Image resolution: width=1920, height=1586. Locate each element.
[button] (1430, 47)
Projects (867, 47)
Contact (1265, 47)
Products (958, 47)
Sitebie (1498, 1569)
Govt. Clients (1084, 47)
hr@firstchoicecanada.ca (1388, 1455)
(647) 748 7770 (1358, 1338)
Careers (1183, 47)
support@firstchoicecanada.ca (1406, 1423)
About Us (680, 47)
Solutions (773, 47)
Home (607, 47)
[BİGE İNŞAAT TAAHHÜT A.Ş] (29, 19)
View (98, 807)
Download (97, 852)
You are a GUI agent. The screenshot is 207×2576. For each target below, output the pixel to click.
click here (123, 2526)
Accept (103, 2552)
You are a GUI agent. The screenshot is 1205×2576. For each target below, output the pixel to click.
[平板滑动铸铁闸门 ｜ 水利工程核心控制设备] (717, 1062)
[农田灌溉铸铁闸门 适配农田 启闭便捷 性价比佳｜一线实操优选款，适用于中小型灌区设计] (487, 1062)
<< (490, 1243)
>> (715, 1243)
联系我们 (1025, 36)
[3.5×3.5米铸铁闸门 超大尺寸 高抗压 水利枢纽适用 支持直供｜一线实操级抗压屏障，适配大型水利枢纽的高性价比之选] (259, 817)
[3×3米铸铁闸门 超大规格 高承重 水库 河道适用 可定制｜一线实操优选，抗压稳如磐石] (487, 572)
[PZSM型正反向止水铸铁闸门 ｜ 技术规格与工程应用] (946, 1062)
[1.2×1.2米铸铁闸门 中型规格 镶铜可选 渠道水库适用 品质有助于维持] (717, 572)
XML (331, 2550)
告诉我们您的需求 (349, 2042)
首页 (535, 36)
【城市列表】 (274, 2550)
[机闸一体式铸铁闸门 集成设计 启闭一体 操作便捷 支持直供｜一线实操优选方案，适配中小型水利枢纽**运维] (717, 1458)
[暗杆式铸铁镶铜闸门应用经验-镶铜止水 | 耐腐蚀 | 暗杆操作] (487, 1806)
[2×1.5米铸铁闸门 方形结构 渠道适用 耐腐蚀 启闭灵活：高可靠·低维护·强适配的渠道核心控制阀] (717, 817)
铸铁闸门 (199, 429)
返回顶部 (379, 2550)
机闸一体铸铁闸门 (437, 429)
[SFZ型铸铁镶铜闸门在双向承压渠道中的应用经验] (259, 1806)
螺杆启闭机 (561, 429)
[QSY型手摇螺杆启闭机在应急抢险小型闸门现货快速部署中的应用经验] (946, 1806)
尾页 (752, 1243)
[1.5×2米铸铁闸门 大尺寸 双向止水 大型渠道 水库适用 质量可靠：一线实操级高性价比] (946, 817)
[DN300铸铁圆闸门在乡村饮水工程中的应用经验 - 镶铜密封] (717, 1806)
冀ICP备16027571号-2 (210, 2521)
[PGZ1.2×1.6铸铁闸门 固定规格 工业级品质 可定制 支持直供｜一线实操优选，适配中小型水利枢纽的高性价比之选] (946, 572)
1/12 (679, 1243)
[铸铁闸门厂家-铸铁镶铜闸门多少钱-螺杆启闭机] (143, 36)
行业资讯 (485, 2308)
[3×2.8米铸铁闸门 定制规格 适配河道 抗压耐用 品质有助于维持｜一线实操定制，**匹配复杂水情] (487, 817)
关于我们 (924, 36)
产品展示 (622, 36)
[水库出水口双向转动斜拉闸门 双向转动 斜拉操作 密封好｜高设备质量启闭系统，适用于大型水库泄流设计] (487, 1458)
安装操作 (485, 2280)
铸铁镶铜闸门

---+---

§ **Problem to work on**
In the entries above, please find the line with "[BİGE İNŞAAT TAAHHÜT A.Ş] (29, 19)" and the line with "[农田灌溉铸铁闸门 适配农田 启闭便捷", then write out exactly those two lines and every line between them, and nothing more.

§ **Task solution**
[BİGE İNŞAAT TAAHHÜT A.Ş] (29, 19)
View (98, 807)
Download (97, 852)
You are a GUI agent. The screenshot is 207×2576. For each target below, output the pixel to click.
click here (123, 2526)
Accept (103, 2552)
You are a GUI agent. The screenshot is 1205×2576. For each target below, output the pixel to click.
[平板滑动铸铁闸门 ｜ 水利工程核心控制设备] (717, 1062)
[农田灌溉铸铁闸门 适配农田 启闭便捷 性价比佳｜一线实操优选款，适用于中小型灌区设计] (487, 1062)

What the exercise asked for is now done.